EXERCISE TEXT:
*** Begin section ***
What do you mean you didn't notice I was gone? And you over there, what do you mean, who am I? Maybe it's time for some reintroductions. I'll go first.

My name is Kate. Unfortunately that isn't unique enough for social media so on Instagram and Twitter you will find me under the cunning pseudonym @EssexKate. It's inventive huh? 

Guess where I live? Yep, Essex. Just on the edge in a lovely place called Loughton. Once upon a time it was much less known than the neighbouring Chigwell. Now Loughton has become famous thanks to TOWIE (The Only Way Is Essex well illustrates some of our residents, but isn't representative of everyone. My skin for instance is closer to the colour of milk than an orange. I also don't say "reem", "vajazzle" or "well jel", well maybe the last one).

Since the last time I was blogging my personal life has changed a wee bit. I am no longer with my husband (sad face) but I have a lovely supportive partner we'll call G (big smiley face). Yes there is a story there, but too many people are still too raw for me to share.

My beautiful daughter M is now 4 years old. She continues to drive me crazy, make me laugh, fill me with warmth and make me cry. I wouldn't change her for the world.



Family photograph by Leah Van Zyl

I have a bump. It's quite big now. In fact I'm just about to finish work for a year. By which I mean the paid work that I commute to every week day. As anyone who has had a baby knows the real work is the kind that is 24/7 and involves a small crying, pooping bundle of awesomeness. That work is meant to start at the end of January.

It's been a tough few years. My life plan laughed in my face and went skipping off to a theme park. I was made redundant a year after coming back from my last maternity leave. I got a new job. I decided I wasn't happy with the new job, and got another one at the same place. The people I work with now are lovely, supportive and generally a great bunch of people who work very hard. I work for the NHS.

To accompany all the job changes my marriage broke down. I used to believe marriage should last forever and you should work at it no matter what. At some point I had to choose between staying in my marriage and finding a way to be happy again. I chose me.

Choosing me wasn't without it's drawbacks, the biggest of which is now I only have my beautiful daughter 50% of the time. It is great that her Dad wants to be involved, but I miss her whenever she's away.

It has taken my daughter a long time to adjust to the separation and she still says things like "I wish you and Daddy lived together", but she is settled, happy and doing well. The challenging behaviour as she starts to realise the possible impact of having a younger sibling is creeping in though.
32 Weeks and a bump
32 weeks and a silly face
I've spent a lot of time reflecting on how I got here. Trying to truly appreciate what I have, how lucky I am, what is great about me and my limitations. I don't want to forget the past and I don't want to make the same mistakes again. 

So there are 10 things about me. Just a quick "Hello" really. Feel free to say "hi". I look forward to catching up with you all now I'm back.
*** End section ***
DATA EXCERPTS:
*** Begin section ***
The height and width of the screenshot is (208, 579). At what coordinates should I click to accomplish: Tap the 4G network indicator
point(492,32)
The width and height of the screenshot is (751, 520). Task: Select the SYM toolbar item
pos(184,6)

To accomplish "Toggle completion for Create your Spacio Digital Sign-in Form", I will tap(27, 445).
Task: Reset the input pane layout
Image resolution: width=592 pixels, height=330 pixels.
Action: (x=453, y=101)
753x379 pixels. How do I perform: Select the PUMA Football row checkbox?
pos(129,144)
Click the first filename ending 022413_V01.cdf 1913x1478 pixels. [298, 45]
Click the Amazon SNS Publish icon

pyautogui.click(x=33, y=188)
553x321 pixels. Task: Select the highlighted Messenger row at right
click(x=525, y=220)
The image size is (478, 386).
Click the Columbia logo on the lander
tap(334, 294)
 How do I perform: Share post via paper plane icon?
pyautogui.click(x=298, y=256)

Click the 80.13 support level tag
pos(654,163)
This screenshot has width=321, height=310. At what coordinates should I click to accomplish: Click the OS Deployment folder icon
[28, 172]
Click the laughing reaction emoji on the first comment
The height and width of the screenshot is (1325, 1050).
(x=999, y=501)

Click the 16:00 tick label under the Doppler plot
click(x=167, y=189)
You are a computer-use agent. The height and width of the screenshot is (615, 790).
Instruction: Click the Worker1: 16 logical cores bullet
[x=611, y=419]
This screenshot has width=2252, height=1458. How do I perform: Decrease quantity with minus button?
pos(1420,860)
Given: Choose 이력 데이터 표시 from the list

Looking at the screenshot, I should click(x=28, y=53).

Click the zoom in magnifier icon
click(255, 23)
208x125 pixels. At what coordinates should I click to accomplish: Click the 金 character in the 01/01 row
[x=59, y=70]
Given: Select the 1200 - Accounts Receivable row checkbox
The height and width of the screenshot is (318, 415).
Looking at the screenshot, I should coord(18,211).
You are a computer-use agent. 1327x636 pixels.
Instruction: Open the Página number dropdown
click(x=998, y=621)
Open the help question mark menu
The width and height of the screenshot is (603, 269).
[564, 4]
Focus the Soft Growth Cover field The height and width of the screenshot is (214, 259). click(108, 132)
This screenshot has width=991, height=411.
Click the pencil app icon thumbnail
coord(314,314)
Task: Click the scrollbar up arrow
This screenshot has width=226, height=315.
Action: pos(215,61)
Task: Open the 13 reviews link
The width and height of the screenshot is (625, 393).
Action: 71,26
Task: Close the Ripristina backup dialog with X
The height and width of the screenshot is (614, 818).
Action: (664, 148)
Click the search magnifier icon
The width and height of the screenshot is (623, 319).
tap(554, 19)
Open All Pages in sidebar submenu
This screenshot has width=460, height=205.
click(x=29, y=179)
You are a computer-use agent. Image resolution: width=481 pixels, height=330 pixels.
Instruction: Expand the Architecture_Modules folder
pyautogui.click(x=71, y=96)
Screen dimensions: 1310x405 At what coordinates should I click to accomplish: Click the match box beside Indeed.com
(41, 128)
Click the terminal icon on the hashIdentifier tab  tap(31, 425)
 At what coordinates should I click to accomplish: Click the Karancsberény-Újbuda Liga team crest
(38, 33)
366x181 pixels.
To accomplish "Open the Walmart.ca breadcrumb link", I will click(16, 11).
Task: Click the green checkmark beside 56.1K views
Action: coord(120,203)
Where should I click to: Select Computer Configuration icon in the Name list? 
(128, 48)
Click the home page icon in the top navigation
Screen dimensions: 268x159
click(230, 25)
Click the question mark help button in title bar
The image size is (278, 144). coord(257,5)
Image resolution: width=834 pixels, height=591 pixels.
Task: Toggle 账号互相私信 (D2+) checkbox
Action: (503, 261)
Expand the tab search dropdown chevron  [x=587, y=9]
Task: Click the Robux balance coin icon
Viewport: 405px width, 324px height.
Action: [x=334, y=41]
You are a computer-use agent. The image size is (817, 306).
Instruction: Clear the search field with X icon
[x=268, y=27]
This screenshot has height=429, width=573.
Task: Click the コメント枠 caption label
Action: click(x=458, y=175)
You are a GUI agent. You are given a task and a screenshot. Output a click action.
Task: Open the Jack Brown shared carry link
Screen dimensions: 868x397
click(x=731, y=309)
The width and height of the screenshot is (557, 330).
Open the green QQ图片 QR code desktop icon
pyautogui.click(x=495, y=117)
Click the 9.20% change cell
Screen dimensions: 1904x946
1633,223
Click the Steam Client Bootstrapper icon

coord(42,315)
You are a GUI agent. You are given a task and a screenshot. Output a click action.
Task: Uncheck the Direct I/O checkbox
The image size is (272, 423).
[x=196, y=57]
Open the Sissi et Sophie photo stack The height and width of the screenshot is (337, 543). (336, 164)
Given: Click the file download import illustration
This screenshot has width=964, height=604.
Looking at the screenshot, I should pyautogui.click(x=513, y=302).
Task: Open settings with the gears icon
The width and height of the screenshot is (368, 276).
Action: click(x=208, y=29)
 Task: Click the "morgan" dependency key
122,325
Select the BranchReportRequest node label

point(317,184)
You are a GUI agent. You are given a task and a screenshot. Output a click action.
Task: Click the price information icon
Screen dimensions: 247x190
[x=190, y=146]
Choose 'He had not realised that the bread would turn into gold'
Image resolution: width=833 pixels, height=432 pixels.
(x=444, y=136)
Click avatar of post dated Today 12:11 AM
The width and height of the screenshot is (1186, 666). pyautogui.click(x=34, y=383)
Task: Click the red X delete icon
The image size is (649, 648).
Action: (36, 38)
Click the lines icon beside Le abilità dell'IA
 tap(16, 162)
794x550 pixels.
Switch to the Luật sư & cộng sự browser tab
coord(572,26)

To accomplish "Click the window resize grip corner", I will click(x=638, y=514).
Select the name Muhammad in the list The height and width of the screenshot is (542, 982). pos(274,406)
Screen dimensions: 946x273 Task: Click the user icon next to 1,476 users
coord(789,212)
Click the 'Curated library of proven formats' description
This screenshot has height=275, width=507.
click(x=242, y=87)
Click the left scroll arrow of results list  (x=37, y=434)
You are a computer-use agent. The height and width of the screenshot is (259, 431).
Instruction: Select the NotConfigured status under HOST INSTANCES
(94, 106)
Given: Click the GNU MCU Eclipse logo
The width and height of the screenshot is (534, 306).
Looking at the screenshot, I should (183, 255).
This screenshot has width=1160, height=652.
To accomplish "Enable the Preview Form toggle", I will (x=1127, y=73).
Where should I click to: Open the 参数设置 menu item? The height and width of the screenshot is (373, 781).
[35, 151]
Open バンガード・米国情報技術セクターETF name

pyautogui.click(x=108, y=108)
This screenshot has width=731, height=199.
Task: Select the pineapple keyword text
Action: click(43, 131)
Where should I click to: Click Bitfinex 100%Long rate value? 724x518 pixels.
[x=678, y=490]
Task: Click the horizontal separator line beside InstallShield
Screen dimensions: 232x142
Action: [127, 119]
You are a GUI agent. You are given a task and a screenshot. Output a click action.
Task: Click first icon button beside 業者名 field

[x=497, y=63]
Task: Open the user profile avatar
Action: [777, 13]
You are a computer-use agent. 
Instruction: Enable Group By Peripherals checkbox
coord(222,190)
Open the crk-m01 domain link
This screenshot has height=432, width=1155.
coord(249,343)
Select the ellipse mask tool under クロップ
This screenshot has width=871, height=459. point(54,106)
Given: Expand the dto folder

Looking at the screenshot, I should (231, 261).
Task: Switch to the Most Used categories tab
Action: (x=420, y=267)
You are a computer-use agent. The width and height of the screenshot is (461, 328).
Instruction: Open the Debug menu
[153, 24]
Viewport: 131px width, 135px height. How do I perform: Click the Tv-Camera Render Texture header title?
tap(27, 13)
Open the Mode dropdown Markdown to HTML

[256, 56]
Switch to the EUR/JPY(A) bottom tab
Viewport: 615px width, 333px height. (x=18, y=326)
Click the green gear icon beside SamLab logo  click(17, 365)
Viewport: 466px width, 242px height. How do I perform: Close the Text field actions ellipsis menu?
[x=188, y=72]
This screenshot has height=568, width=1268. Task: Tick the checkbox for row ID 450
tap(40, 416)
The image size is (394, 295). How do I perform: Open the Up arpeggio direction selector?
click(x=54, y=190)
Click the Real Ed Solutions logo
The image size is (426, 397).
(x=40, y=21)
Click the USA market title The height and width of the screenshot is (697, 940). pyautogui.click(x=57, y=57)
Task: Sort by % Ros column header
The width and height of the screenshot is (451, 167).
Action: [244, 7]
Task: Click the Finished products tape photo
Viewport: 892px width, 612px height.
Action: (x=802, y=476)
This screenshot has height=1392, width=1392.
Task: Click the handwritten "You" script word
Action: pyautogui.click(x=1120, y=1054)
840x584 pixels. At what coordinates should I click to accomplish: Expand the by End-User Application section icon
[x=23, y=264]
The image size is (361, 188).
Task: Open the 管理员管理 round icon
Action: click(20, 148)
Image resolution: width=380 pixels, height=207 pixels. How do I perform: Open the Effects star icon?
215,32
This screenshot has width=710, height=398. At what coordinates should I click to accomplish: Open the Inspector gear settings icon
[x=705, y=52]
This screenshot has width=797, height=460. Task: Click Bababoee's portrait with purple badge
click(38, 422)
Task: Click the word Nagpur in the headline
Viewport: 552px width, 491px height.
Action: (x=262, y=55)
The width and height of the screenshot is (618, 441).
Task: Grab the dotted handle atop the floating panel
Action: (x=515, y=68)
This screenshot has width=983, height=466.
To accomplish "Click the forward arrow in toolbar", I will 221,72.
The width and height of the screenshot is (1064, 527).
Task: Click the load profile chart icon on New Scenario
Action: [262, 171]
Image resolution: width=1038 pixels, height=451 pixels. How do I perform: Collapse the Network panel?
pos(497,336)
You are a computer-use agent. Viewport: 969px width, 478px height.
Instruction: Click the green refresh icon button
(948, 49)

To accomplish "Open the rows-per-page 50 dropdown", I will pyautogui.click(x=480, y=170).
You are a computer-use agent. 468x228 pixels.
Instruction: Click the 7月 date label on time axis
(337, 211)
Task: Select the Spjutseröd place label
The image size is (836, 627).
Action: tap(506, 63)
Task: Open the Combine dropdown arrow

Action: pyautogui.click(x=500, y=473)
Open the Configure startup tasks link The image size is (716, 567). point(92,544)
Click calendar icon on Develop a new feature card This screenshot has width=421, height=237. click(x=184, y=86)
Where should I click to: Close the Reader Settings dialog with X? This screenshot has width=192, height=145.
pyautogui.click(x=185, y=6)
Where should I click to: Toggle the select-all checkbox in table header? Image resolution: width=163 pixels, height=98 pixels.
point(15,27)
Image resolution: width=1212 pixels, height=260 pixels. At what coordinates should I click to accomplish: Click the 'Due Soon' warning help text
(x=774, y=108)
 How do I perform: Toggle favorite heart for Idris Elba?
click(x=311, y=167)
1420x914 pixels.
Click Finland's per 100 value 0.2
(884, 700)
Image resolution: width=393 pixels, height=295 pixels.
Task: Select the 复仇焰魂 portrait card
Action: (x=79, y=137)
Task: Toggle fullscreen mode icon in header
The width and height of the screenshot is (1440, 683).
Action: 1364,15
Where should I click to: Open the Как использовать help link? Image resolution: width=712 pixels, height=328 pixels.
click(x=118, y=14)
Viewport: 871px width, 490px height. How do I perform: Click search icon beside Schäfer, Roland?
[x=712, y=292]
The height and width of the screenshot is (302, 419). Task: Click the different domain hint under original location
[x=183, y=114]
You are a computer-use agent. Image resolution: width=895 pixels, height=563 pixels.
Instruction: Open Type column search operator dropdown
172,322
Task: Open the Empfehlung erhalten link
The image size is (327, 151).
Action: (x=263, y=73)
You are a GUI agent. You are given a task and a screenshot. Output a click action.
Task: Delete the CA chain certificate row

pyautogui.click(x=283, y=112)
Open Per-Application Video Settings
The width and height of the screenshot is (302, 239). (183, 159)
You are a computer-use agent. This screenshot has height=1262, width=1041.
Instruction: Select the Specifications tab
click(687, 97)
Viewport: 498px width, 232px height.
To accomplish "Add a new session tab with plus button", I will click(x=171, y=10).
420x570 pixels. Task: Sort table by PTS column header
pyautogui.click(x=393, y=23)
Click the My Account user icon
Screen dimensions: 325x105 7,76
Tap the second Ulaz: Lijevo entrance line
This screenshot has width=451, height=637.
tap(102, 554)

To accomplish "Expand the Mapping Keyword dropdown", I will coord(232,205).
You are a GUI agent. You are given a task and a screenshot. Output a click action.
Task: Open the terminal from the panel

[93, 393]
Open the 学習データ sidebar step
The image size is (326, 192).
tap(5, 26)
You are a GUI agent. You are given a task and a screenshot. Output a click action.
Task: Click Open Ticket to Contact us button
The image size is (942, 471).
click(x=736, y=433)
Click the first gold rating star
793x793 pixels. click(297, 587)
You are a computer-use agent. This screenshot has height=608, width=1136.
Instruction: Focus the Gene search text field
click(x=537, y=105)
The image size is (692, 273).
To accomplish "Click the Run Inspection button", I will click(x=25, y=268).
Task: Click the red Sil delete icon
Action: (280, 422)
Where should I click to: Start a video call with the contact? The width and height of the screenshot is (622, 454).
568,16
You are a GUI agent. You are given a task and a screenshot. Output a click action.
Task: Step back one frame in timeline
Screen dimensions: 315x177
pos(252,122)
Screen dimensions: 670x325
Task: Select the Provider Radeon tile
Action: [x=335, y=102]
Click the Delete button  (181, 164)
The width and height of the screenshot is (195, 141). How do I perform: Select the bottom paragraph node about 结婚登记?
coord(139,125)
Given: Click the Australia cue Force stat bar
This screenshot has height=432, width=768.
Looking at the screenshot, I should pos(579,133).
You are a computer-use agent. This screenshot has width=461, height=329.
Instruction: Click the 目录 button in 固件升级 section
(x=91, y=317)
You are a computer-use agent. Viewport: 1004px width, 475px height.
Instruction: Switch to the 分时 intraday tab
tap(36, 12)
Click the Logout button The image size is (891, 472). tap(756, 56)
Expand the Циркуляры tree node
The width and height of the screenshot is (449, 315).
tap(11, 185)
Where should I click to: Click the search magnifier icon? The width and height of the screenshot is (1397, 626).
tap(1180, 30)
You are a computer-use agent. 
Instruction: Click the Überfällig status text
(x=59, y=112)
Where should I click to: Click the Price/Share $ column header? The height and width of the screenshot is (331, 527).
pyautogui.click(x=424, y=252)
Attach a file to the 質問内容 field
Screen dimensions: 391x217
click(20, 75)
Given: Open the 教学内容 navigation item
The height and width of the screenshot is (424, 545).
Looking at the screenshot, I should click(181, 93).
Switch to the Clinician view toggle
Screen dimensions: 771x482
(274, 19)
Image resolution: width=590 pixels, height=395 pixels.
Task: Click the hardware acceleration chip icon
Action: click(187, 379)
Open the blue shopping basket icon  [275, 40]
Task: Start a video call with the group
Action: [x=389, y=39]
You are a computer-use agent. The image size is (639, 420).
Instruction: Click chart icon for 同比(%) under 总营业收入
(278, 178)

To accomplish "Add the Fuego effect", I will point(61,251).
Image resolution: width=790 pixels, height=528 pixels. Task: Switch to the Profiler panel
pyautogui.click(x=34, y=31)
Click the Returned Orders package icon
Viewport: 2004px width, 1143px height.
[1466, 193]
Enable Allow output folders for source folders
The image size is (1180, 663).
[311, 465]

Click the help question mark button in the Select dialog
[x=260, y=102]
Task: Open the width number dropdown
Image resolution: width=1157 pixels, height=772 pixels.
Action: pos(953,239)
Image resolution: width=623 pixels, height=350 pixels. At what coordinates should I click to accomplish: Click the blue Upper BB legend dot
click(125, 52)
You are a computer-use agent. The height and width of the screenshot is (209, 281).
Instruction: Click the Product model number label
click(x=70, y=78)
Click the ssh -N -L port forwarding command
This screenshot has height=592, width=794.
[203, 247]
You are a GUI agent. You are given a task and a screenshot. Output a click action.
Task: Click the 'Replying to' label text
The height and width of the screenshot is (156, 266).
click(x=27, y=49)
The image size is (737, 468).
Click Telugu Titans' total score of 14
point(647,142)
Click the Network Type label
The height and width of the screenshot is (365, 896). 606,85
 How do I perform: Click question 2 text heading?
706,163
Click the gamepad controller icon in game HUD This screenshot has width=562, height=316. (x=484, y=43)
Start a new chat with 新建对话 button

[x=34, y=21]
*** End section ***
PROBLEM DESCRIPTION: Can you retype the blog post word for word between "What do you mean you" and "the last one).", inclusive?

ANSWER BOX:
What do you mean you didn't notice I was gone? And you over there, what do you mean, who am I? Maybe it's time for some reintroductions. I'll go first.

My name is Kate. Unfortunately that isn't unique enough for social media so on Instagram and Twitter you will find me under the cunning pseudonym @EssexKate. It's inventive huh? 

Guess where I live? Yep, Essex. Just on the edge in a lovely place called Loughton. Once upon a time it was much less known than the neighbouring Chigwell. Now Loughton has become famous thanks to TOWIE (The Only Way Is Essex well illustrates some of our residents, but isn't representative of everyone. My skin for instance is closer to the colour of milk than an orange. I also don't say "reem", "vajazzle" or "well jel", well maybe the last one).